起源には色々と説がありますが、一般的には1603年に沖縄へ渡ってきた京都の浄士宗”僧侶袋中”が経典のなかから選んだ経文を昜しくて琉球語に訳し、さらに節をつけた浄士宗系の念仏踊りであり、人形芝居「京太郎」(チョンダラー)をしながら各地を回る念仏僧(ニンブチャー)によって庶民に広められたとされています。渡嘉敷島のエイサーにもこのチョンダラー(道化役)がこっけいに演舞を盛り上げます。またエイサーという呼び名は、念仏歌の「エイサー♪エイサー♪ヒヤルガエイサー♪」と歌っている”歌詞”琉球歌謡週集”からきていると言われています。
手作りの道具
エイサーの道具には旗・大太鼓・締め太鼓・小太鼓(パーランクー)・歌い手が持っている三線(サンシン)と様々な道具があります。渡嘉敷島はこの中で旗や小太鼓は使わないのですが、大太鼓と締め太鼓の演舞は迫力があります!その太鼓を叩く”バチ”は一人一人が手作りで作っていて、島に生えている木”ユウナギー”(オオハマボウ)を使います。作り方は、ある程度の長さに木を切ってきて、皮をむき2週間ぐらい乾燥させて自分達の手で削っていきます。

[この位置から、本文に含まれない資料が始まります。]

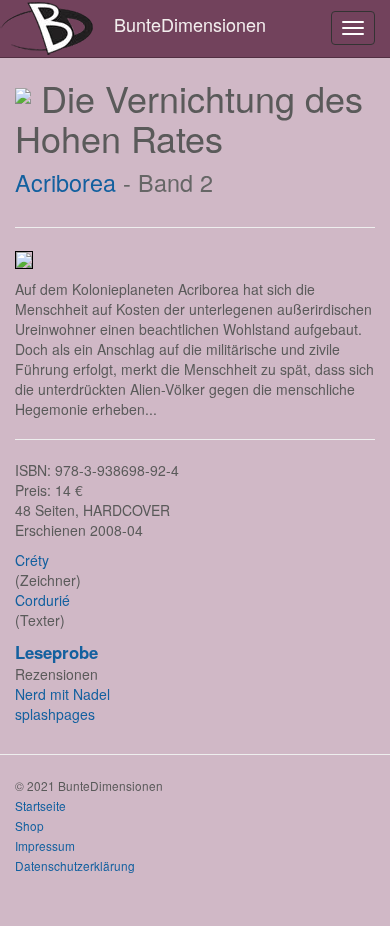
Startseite (40, 805)
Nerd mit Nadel (62, 694)
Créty (32, 560)
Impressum (45, 845)
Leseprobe (56, 652)
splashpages (55, 714)
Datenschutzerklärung (75, 865)
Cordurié (42, 600)
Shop (29, 825)
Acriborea (65, 182)
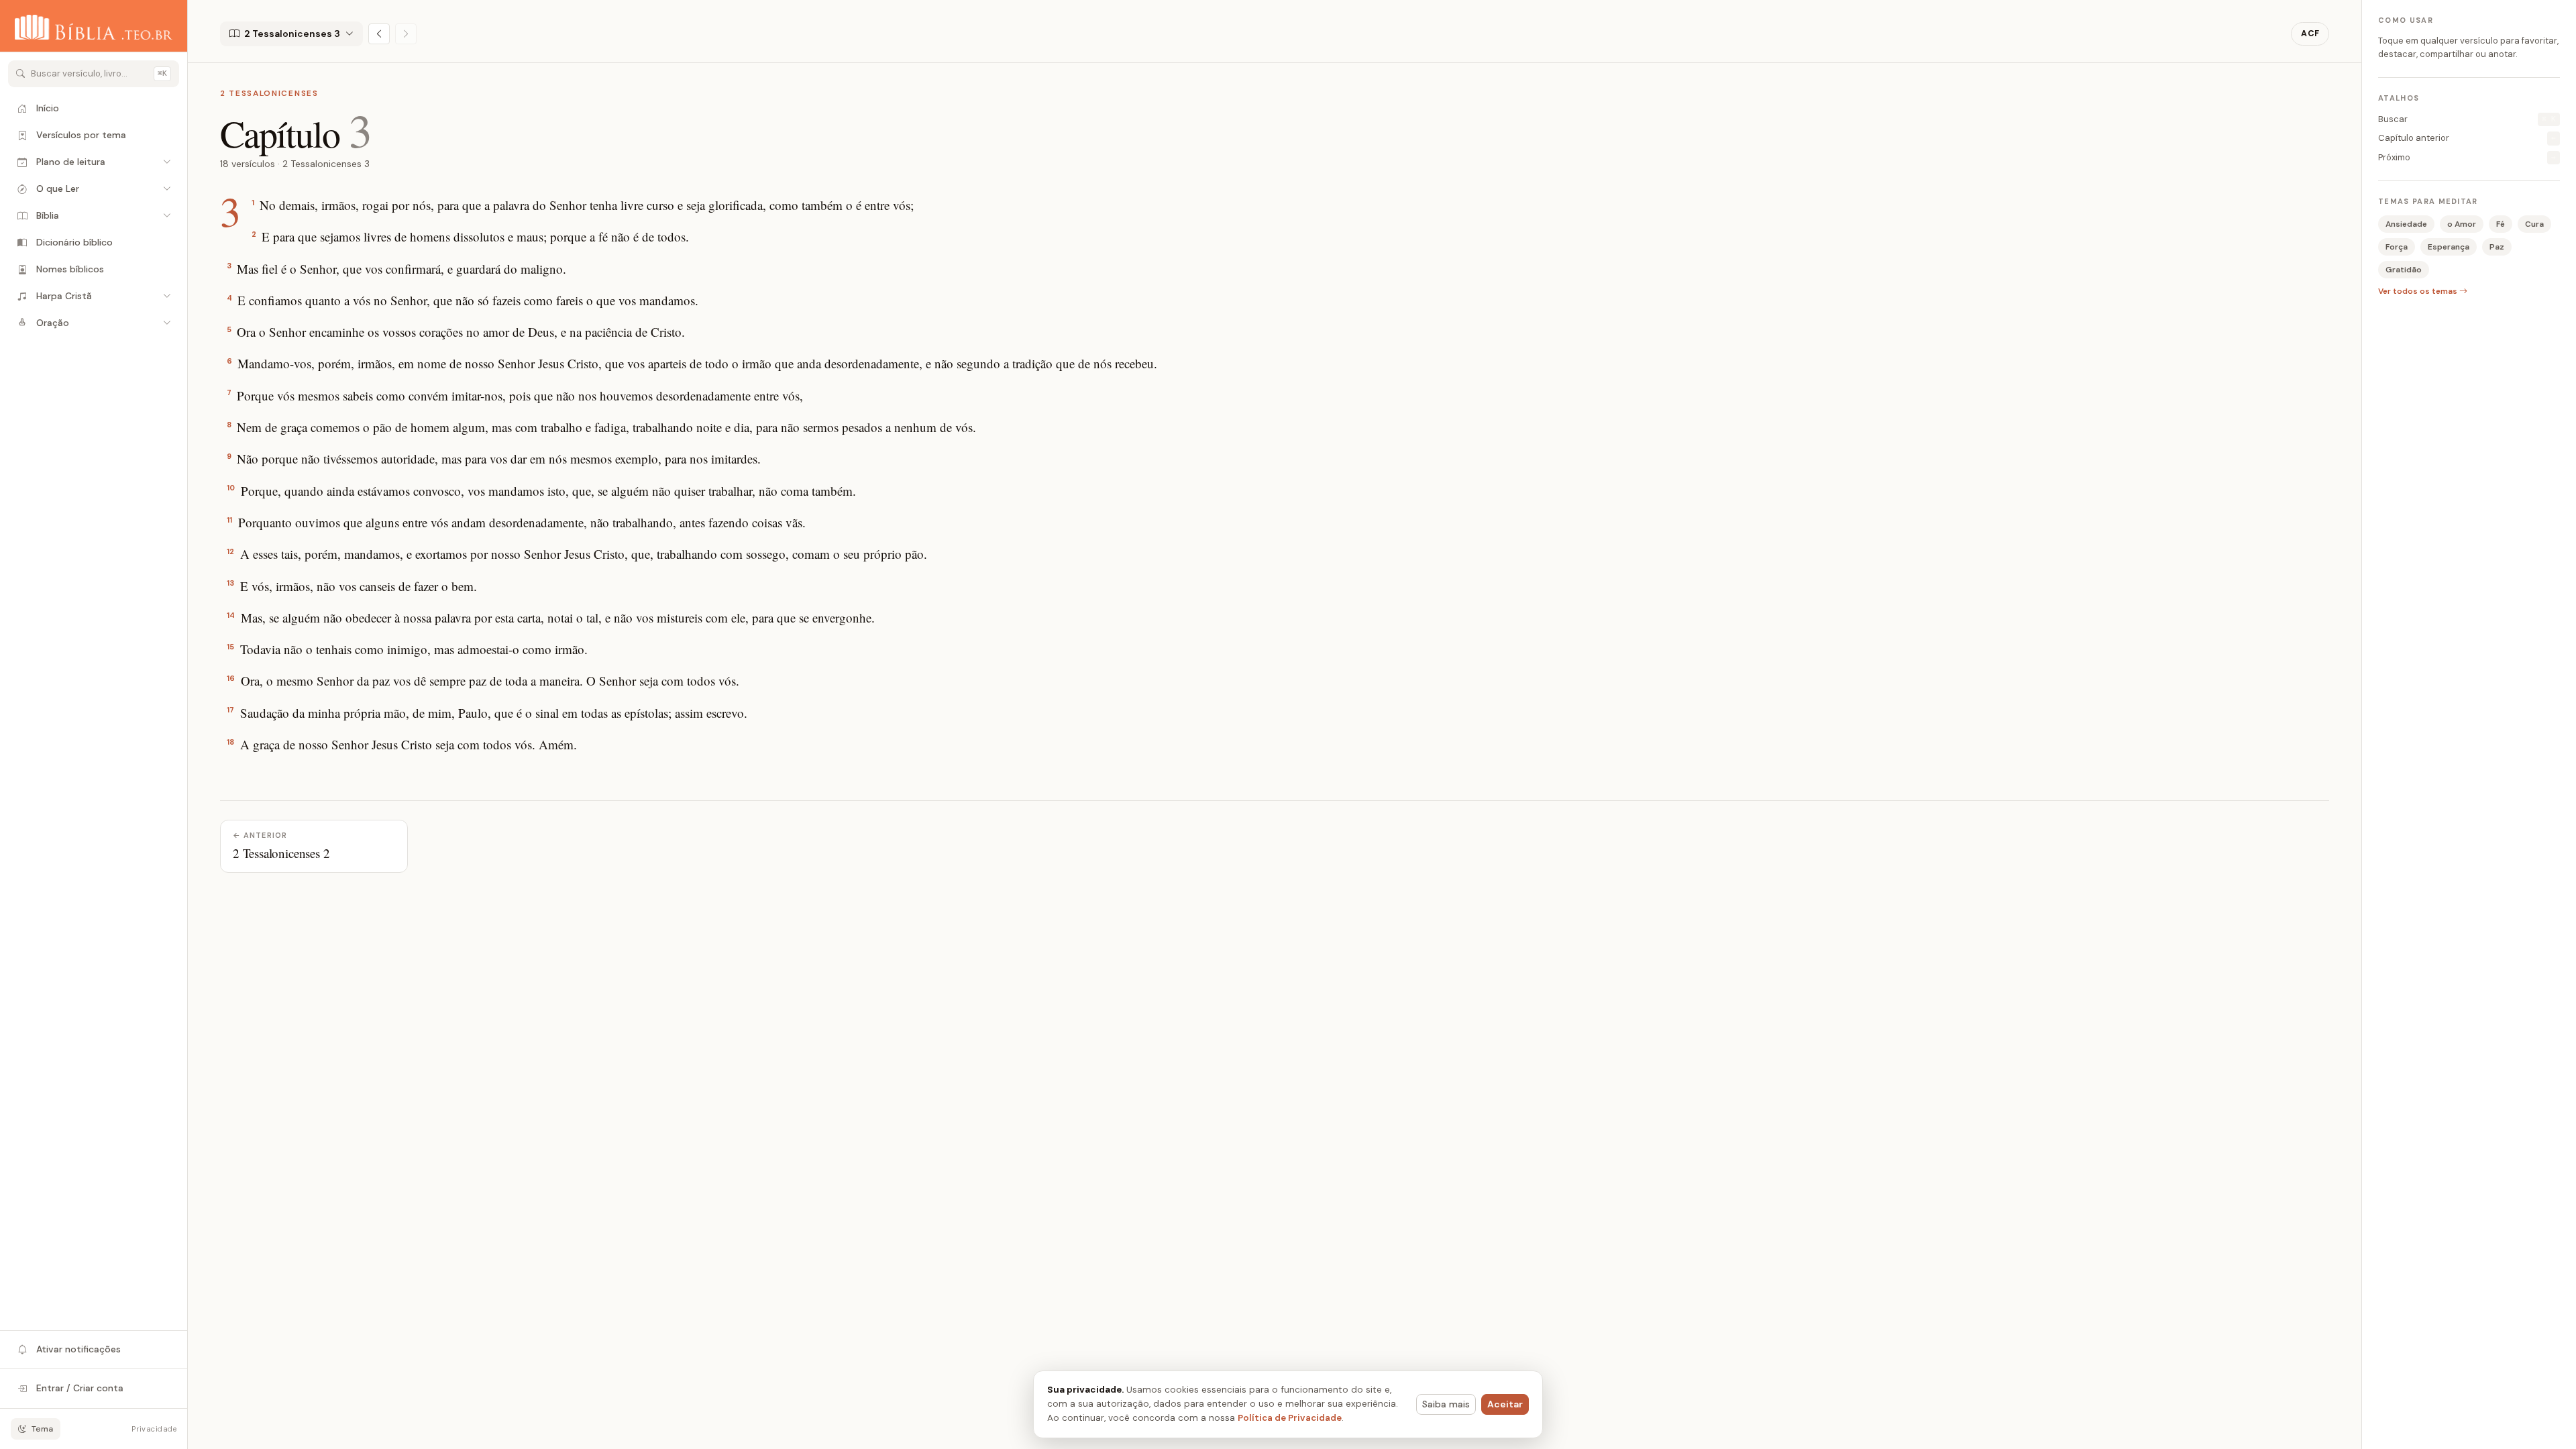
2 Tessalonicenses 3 (292, 34)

そうして出来た”オリジナルのバチ”は一般の物とは違ったフィット感があり、エイサーにも気持ちが宿るのです。
独特な衣装
エイサーの衣装はかつて、男性は芭蕉布の着物にワラでつくった帯、たすき鉢巻を締め女性も芭蕉布が紺地の着物にワラか白布の鉢巻を締めていたそうですが、今では年々衣装も派手さを増し沢山の種類があります。渡嘉敷島の衣装は男性・女性共に黒字に白の衣装で、頭にはサージというかぶり物をかぶります。帯も沖縄独特の模様”ミンサー織り”でできていて、大太鼓の人は赤色で、締め太鼓の人は紺色で区分けされています。地謡の衣装は素朴で、男性が縦じま模様の浴衣を着ていて、女性はミンサー織りの模様が入った浴衣を着ていいます。このミンサー織りはその昔、女性から男性に送る織物で、模様には四つ玉・五つ玉があり「幾く幾く世まで」末永く一緒にいたいという願いが込められているそうです。